After the soil test, give your tree an overall scan from the top of the canopy to the base of the trunk. If the trunk looks in good condition, and the leaves are green and full of life – you won’t need to water it.
If you think that your oak tree may not be healthy, check out our guide on what may be wrong with your oak tree.
All Oak Trees Benefit From Water During A Drought
Being in a drought changes things. It’s like your plants, and oak trees are in a state of emergency, and the normal water supply that they have from the ground is just not cutting it!
If you are in a drought, definitely water your oak tree. You can do this by putting a hose at the base of your tree and allowing it to stay there for 1-2 days, but at a very low pressure – almost dripping.
If you are in a drought and it’s during the winter months, you can water your oak tree once a month, depending on the climate. But – do this with caution because the ground cannot be frozen if you decide to water your trees.
How To Tell If Your Oak Tree Needs Water
Besides these three questions, there are visual signs to tell if your oak tree needs water because although those questions help to decide when a healthy oak tree needs water, there sometimes are expectations.
Below is a list of something to look out for to see if your oak tree needs water:
● Dry soil underground.
● If your oak tree has wilted leaves.
● If the leaves of the oak tree are turning brown at the tips.
● Undersized leaves.
● Spotty canopies, where leaves are missing in chunks.
● Scorched leaves.
● Yellow Leaves.
If you come across any of these signs, the first thing you should do is water your oak tree. If things do not get better, your oak tree may be unhealthy.
If you start to notice a quick decline in your oak tree’s health and appearance, it may be lacking in nutrients, and water may not be the issue.
Fertilizing Your Oak Tree
Sometimes, if your oak tree isn’t looking too good – it may have nothing to do with water at all. It may be lacking in some nutrients, and if that’s the case, you may need to fertilize it.
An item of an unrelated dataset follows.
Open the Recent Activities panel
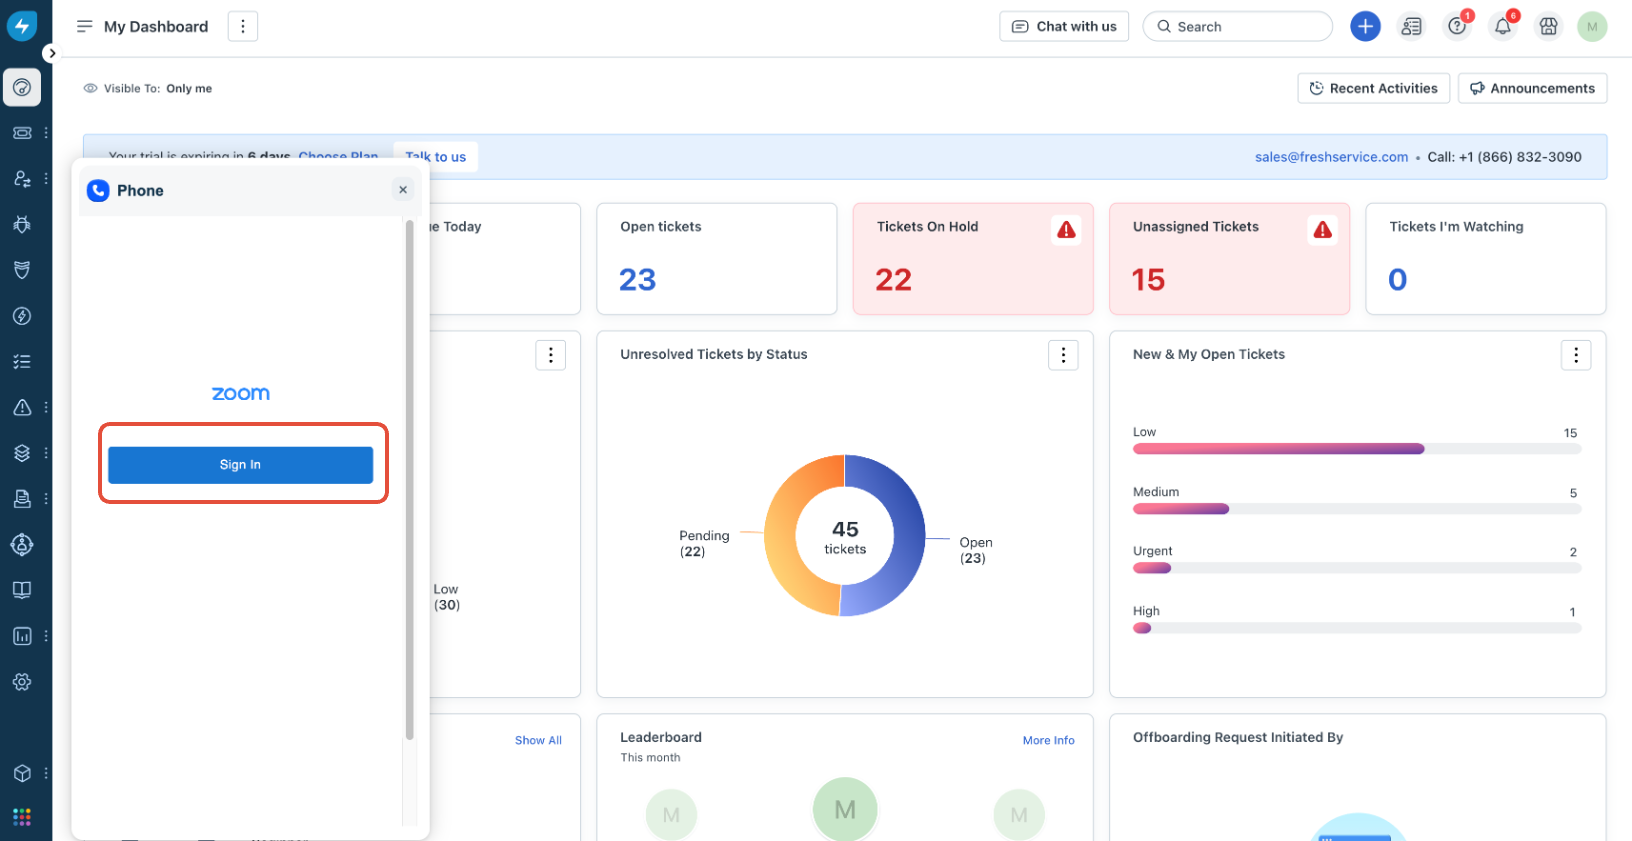 pyautogui.click(x=1374, y=88)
Fertilizing oak trees is relatively easy, but fertilizing needs to be done correctly to ensure the health of your tree. Fertilizing oak trees usually consists of a 12-4-8 ratio of Nitrogen, Phosphorus, and Potassium.
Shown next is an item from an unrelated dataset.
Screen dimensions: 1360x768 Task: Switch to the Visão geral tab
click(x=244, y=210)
To fertilize your oak tree, always make sure to lay the fertilizer at least a foot away from the trunk so that the tree can get the nutrients.
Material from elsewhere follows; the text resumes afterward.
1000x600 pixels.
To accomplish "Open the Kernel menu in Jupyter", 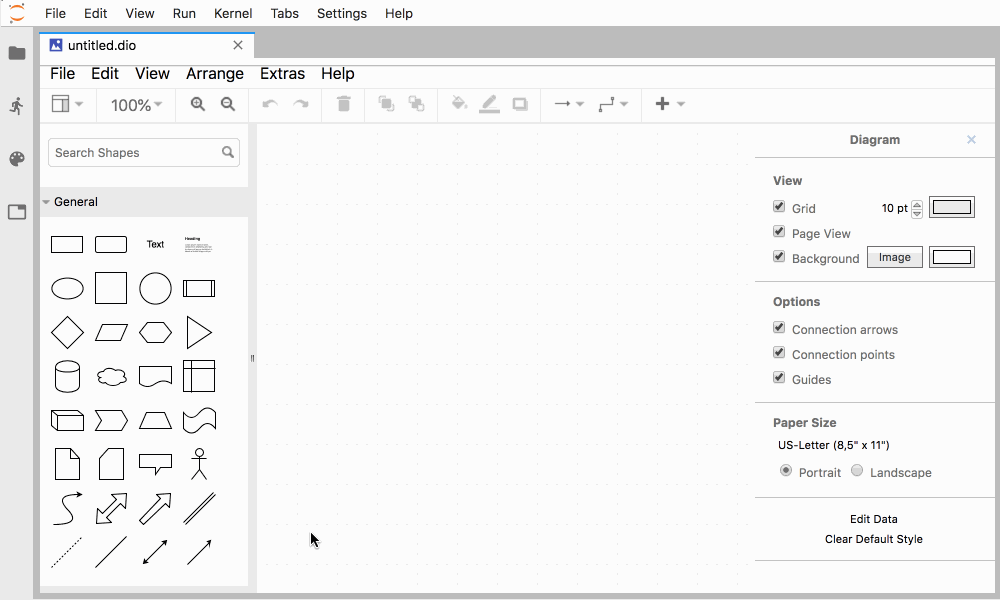I will (233, 13).
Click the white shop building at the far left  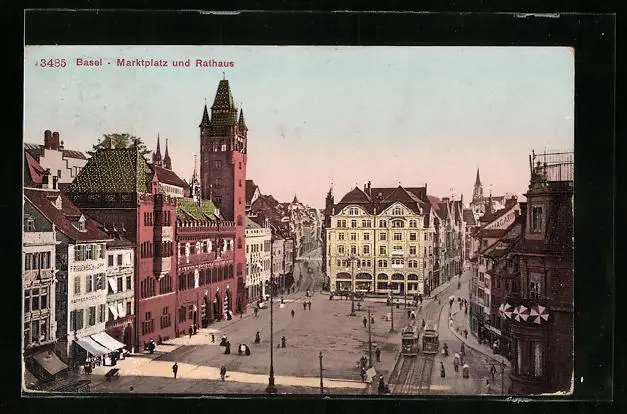point(40,290)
If the fertilizer is close to the trunk, just like if water is too close to the trunk, it will not do much for the tree and can actually damage the trunk and bark itself.
Whether it’s by laying the fertilizer around the oak tree trunk or by taking a more proactive approach and digging quarter size holes that go about 18 inches down around the tree, and then filling those holes with fertilizer, if your oak tree is lacking in nutrients and is looking unhealthy, the fertilizer will help it.
You can read our full guide on how to fertilize your oak tree here.
That’s A Wrap!
Oak trees don’t always need as much care as you may think. They are relatively easy-to-grow trees, and once mature, they are self-sufficient and can flourish on their own accord.
However, sometimes our oak trees need water, and especially at a young age, they need a lot of care and water.
If you sense your oak tree needs water, definitely lookout for some signs and take these tips to help your oak tree. If you realize water isn’t the issue, then we advise calling a professional to see if your tree has a disease or is unhealthy.
Cubera, E., Moreno, G., Solla, A., & Madeira, M. (2012). Root system of Quercus suber L. seedlings in response to herbaceous competition and different watering and fertilisation regimes. Agroforestry systems, 85(2), 205-214
Vander Mijnsbrugge, K., Turcsán, A., Maes, J., Duchêne, N., Meeus, S., Steppe, K., & Steenackers, M. (2016). Repeated summer drought and re-watering during the first growing year of oak (Quercus petraea) delay autumn senescence and bud burst in the following spring. Frontiers in plant science, 7, 419.
Frezghi, H., Abay, N., & Yohannes, T. (2021). Effect of Mulching and/or Watering on Soil Moisture for Growth and Survival of the Transplanted Tree Seedlings in Dry Period. American Journal of Plant Sciences, 12(02), 221.